# Passage to read
- Stocks rose and the dollar fell as softer-than-expected inflation data fueled speculation that the Federal Reserve might shift to a slower pace of hikes – a view taken with a grain of salt by market observers who believe officials are still a long way from achieving their goal.

- The S&P 500 reached a three-month high on Wednesday as traders went risk-on. A rally in technology stocks lifted both Nasdaq indexes more than 20% above their June lows, putting them in a bull market by one definition. The CBOE volatility index fell below 20, a level not seen since April. The dollar has dropped the most since the pandemic began. Treasury two-year yields have recovered from a 20 basis point drop.

- The July consumer price index brought a sigh of relief to a market plagued by fears about the Fed's struggles to tame the inflation beast, with both core and overall measures coming in below forecasts. Swaps now suggest that a 50-basis-point move in September is more likely than a repeat of the 75-basis-point increases that officials chose to implement at their previous two meetings.

(Stored data entries)
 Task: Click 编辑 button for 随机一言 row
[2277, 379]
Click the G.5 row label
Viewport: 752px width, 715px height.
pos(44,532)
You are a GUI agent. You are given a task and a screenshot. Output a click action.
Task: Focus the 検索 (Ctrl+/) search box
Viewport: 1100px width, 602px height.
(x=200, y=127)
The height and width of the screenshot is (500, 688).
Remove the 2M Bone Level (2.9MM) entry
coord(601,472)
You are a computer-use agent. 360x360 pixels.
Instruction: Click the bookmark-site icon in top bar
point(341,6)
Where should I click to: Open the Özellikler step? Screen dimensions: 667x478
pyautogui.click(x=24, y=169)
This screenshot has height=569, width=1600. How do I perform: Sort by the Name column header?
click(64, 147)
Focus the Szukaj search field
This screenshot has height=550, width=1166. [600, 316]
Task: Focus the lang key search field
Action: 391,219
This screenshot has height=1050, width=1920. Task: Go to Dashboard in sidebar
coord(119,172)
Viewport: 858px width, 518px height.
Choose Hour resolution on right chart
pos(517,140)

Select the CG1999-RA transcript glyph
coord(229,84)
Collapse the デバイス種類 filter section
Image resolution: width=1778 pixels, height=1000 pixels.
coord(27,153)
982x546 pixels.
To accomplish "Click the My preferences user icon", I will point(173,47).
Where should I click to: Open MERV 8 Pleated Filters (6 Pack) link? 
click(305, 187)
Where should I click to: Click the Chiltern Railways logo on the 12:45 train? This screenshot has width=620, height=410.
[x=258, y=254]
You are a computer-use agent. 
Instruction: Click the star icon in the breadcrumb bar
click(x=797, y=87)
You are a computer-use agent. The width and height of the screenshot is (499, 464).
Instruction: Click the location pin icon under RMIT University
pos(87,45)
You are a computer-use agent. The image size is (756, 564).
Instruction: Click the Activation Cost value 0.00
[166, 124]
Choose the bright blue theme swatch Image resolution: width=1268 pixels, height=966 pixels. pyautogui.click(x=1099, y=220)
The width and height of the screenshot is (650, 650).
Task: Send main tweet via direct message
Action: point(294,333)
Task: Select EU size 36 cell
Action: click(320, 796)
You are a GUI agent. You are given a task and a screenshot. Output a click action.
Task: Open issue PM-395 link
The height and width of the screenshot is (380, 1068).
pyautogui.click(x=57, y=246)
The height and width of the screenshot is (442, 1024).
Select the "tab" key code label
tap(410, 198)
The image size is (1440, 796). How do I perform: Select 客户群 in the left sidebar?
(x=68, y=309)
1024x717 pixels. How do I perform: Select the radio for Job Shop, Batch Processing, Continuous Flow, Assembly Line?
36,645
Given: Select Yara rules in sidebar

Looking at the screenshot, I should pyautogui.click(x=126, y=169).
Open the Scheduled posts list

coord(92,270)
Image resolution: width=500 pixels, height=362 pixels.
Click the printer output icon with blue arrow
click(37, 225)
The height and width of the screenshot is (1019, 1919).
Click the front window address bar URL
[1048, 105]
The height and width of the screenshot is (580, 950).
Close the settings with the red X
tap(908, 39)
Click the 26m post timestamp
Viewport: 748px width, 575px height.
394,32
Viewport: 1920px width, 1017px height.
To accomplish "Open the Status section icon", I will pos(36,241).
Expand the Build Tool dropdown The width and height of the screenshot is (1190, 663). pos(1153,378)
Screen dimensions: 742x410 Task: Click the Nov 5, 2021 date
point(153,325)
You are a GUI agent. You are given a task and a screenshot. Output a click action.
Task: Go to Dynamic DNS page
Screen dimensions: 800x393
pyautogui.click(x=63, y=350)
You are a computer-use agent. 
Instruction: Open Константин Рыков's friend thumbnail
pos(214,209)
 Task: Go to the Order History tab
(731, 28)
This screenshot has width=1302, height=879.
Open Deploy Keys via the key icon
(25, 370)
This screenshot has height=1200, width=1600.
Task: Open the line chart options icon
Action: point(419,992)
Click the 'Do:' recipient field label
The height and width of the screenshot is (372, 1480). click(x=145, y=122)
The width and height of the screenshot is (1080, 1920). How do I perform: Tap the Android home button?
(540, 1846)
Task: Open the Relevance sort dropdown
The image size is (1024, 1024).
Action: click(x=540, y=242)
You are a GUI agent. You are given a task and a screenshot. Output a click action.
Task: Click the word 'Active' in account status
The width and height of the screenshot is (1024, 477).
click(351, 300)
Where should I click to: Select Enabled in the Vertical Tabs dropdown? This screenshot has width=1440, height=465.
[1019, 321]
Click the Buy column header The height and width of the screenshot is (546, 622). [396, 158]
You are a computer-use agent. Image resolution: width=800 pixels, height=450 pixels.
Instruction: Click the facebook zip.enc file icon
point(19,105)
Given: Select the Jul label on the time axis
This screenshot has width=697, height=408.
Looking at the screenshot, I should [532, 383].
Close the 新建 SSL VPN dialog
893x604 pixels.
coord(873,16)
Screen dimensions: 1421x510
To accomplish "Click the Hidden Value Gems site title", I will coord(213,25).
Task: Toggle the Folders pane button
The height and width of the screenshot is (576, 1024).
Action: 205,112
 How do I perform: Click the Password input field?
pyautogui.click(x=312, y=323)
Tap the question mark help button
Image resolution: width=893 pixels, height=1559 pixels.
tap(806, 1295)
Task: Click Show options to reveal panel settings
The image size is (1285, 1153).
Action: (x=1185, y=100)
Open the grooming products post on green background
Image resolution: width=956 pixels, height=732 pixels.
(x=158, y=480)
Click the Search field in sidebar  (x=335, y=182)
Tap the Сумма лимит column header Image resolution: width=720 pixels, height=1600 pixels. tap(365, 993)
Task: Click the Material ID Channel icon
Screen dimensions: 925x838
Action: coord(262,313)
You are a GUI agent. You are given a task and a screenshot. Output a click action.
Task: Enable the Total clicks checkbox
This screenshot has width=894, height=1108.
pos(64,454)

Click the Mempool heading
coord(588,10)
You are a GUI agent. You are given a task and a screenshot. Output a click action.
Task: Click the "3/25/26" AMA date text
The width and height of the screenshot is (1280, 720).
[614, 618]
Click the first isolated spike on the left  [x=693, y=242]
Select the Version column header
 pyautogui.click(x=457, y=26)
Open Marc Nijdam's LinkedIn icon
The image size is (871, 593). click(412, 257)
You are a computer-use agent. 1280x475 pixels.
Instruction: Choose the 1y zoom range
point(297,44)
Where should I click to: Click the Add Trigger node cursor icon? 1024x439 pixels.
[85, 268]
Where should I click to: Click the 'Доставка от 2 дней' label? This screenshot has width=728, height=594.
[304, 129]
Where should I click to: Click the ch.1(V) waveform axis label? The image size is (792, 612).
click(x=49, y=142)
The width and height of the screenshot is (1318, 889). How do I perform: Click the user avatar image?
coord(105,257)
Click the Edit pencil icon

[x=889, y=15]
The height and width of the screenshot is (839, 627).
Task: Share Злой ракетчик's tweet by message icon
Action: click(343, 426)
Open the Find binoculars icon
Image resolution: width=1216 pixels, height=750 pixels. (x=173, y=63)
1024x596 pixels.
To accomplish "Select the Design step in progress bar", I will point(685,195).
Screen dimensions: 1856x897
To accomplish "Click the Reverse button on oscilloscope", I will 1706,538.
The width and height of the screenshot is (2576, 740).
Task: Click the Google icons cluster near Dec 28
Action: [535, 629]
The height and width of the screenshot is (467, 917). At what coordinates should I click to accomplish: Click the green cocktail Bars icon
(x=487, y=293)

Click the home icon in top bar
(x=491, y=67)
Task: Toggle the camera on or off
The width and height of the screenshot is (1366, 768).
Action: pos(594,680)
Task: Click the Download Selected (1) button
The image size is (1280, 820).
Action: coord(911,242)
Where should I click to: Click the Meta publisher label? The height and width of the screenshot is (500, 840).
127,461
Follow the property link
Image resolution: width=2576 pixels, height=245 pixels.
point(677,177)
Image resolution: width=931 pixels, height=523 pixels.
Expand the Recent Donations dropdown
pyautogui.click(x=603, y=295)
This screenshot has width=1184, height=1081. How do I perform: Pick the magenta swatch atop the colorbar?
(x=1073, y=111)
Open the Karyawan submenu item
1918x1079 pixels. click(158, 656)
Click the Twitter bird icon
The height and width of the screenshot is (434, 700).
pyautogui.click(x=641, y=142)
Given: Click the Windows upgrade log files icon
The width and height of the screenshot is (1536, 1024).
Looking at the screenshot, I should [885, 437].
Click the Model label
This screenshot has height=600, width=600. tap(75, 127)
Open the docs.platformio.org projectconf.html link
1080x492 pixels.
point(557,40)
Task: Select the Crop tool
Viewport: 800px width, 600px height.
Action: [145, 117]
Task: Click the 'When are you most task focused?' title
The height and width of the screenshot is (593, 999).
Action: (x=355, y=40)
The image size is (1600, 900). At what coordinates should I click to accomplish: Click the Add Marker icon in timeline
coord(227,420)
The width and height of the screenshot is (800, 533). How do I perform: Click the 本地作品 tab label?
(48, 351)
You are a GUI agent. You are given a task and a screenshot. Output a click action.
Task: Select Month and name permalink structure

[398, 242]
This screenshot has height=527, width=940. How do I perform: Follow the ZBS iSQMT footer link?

# Tasks and exercises
A – According to the market report on stocks and inflation, why did stocks rise and the dollar fall? Answer in one to three sentences.
B – Pick up the market report on stocks and inflation after its last sentence and write the next part.

# Expected responses
A – Stocks rose and the dollar fell because inflation data came in softer than expected. That fueled speculation that the Federal Reserve might slow its pace of rate hikes.

B –
- One risk of current stock-market bullishness is that it may lead to a loosening of financial conditions, which would contradict the Fed's goals. It's also worth remembering the early 1980s, when then-Fed Chair Paul Volcker eased policy as inflation reached a peak and the economy entered a slump. However, the easing of price pressures proved to be much slower than officials had hoped, and they were forced to tighten again months later.

- In fact, the CPI surprise is just one piece of the complex puzzle officials are working on right now – and possibly for the next few months – with the central bank still a long way from meeting its inflation target. Food prices in the United States rose the most since 1979 in July, keeping the cost of living excruciatingly high even as lower gasoline prices provided some relief to consumers.